#### [TEXT BLOCK]
-------------------------

Facebook has long struggled with fake news on its platform and shows Related Articles next to hoax posts in the news feed.
Facebook has long struggled with fake news on its platform and shows Related Articles next to hoax posts in the news feed.

Facebook is changing the way it identifies false and misleading news on the social network.

It is ditching the red icon indicating fake news known as the “disputed flag” and will instead show Related Articles next to hoax posts in the news feed, the company announced on Thursday.

Facebook says Related Articles will give people more context about a story, including what information in the story is false. If someone tries to share a fake news story, they will get a popup notifying them of additional reporting from fact checkers, CNN reported.

Those articles will also appear next to fake news before someone clicks on the link on Facebook.

The social network has long struggled with fake news on its platform. Facebook joined Twitter and Google in front of Congress last month to answer tough questions on how its platform was used to spread misinformation during the 2016 US presidential election. It continues to combat the spread of false content.

-------------------------

#### [REQUIRED WORK]
1. In the news text about Facebook, reproduce the part that opens with the words containing "Facebook says Related" and closes with "of false content.", substituting "independent reviewers" for "fact checkers".
2. Return every line of the entries that contains the string "screenshot".
The text and the entries that come after it are unrelated to each other.

-------------------------

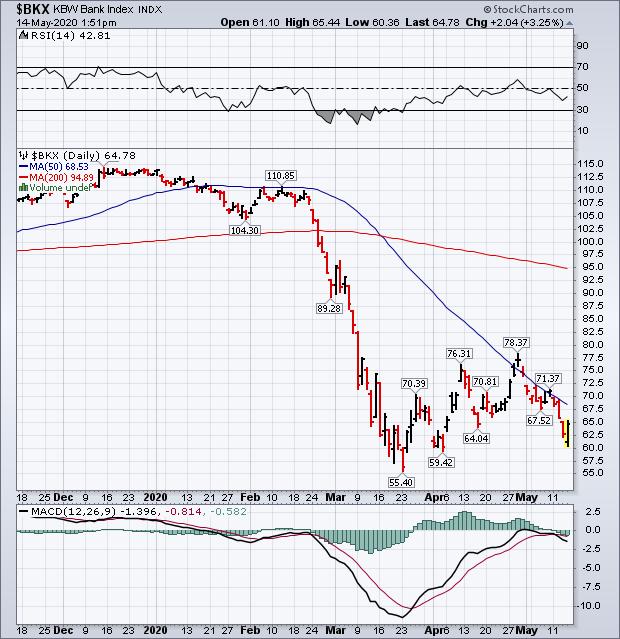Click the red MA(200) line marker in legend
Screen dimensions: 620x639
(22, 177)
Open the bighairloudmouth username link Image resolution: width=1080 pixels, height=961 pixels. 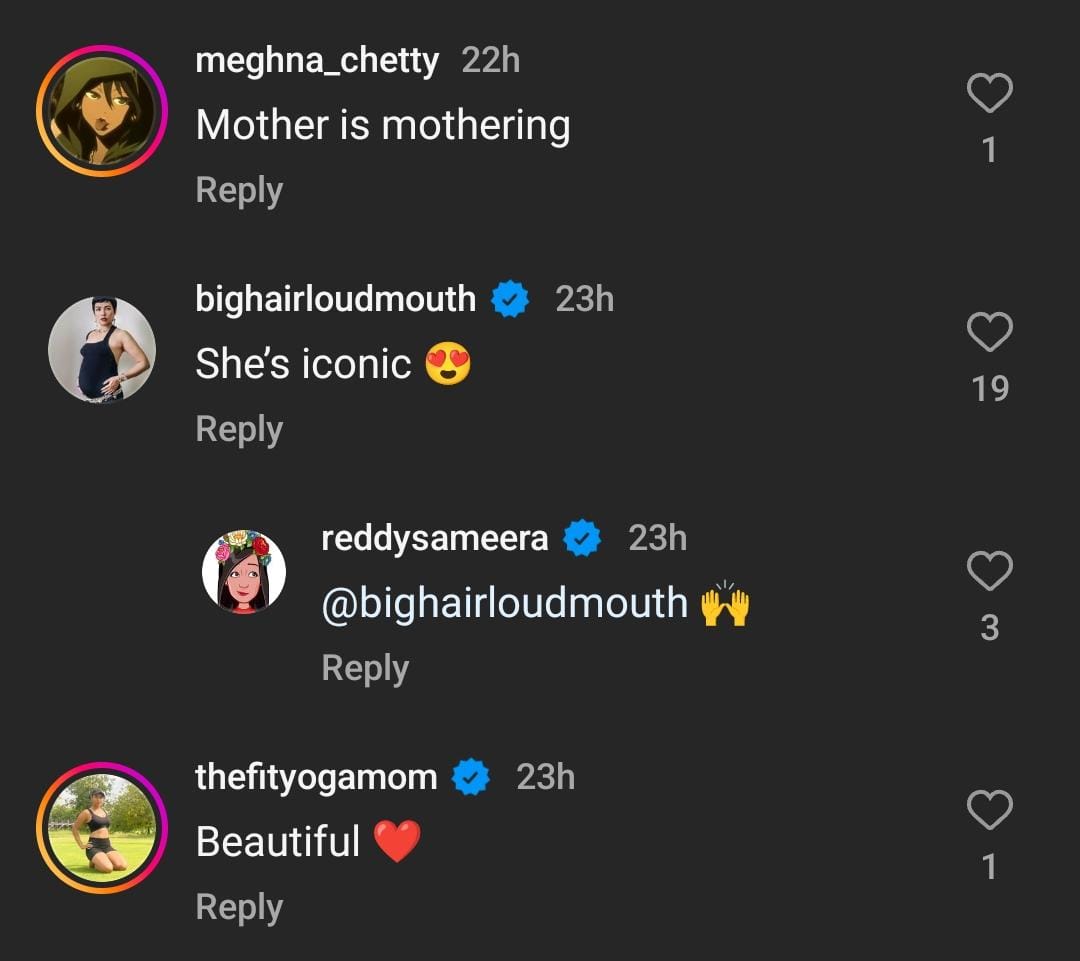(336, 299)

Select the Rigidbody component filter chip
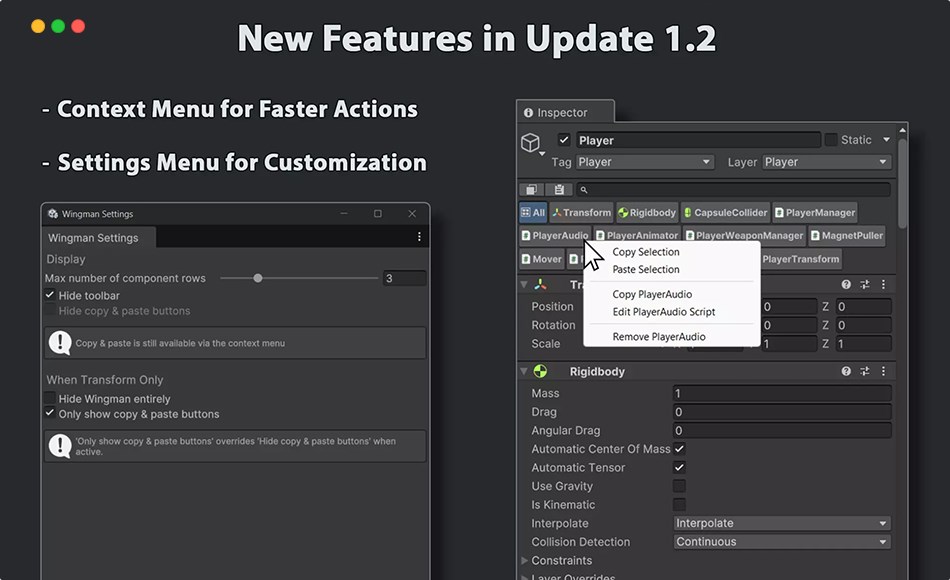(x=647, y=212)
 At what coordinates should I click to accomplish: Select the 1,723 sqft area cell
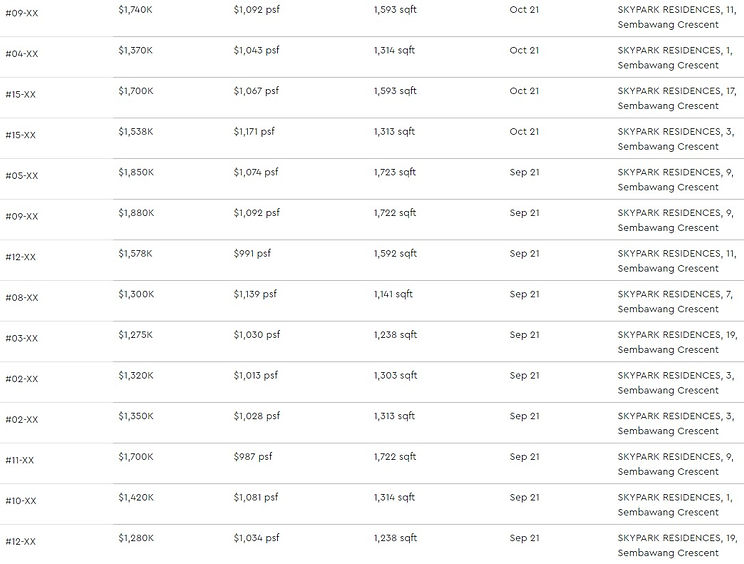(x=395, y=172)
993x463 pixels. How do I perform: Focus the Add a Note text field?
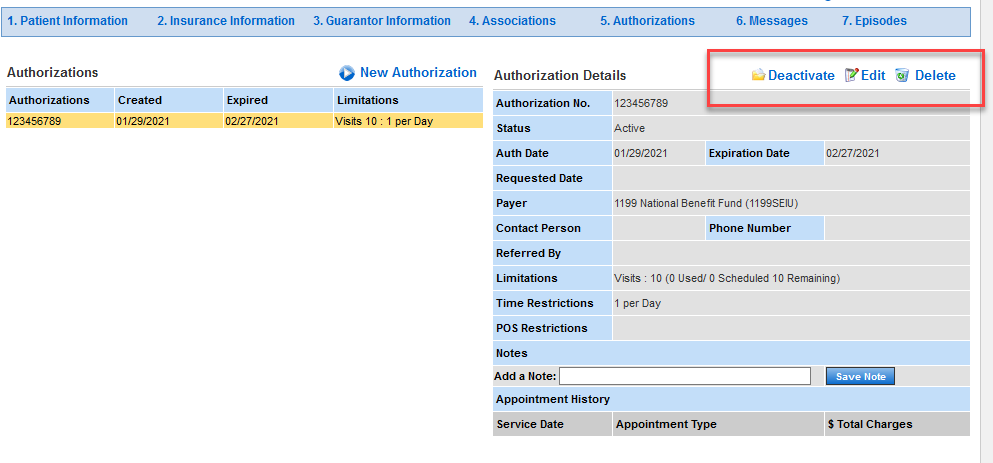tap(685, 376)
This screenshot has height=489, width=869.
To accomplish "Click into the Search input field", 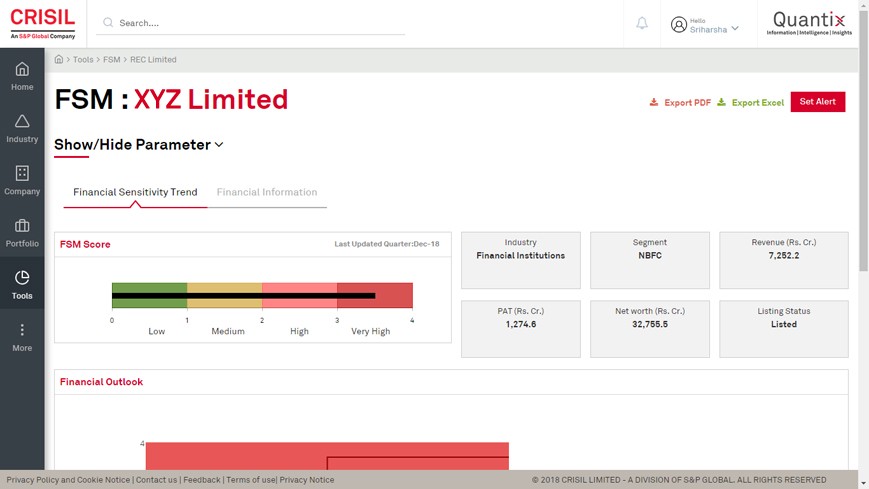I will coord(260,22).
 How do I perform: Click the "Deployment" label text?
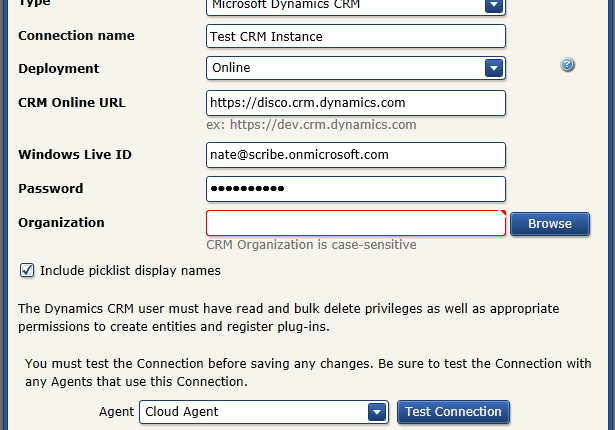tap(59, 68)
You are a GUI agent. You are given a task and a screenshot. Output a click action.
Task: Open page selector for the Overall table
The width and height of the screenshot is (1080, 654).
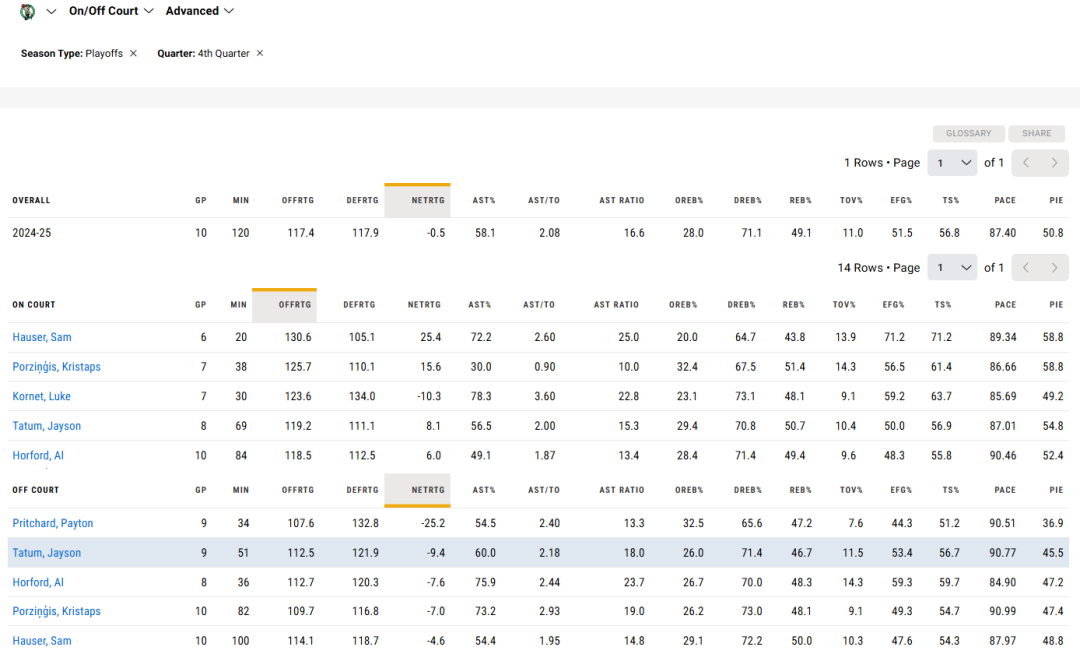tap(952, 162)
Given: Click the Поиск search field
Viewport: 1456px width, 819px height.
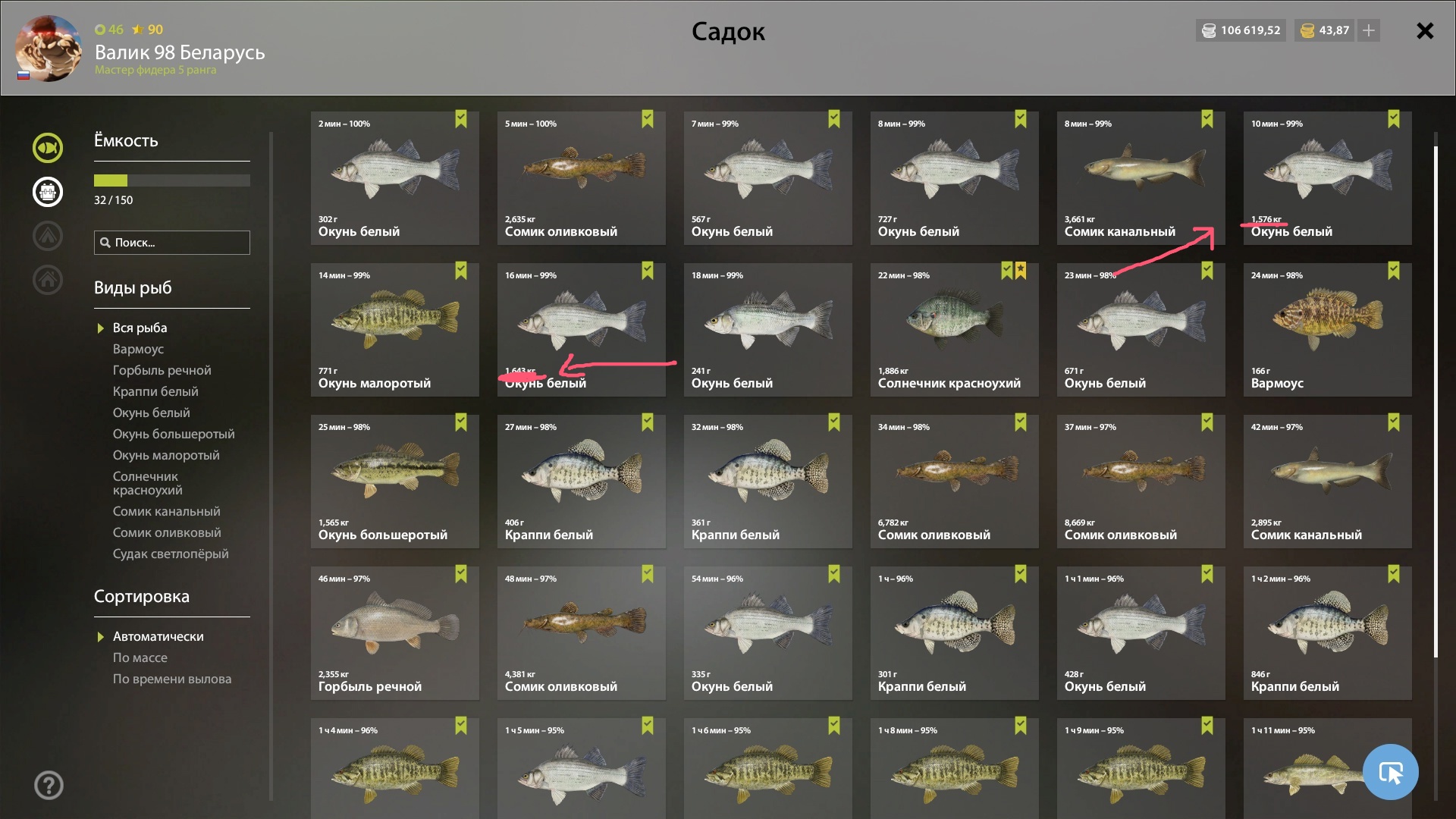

-------------------------

#### [FULL SOLUTIONS]
1.
Facebook says Related Articles will give people more context about a story, including what information in the story is false. If someone tries to share a fake news story, they will get a popup notifying them of additional reporting from independent reviewers, CNN reported.

Those articles will also appear next to fake news before someone clicks on the link on Facebook.

The social network has long struggled with fake news on its platform. Facebook joined Twitter and Google in front of Congress last month to answer tough questions on how its platform was used to spread misinformation during the 2016 US presidential election. It continues to combat the spread of false content.

2.
This screenshot has height=489, width=869.
You are a GUI agent. You are given a task and a screenshot. Output a click action.
The width and height of the screenshot is (1080, 654).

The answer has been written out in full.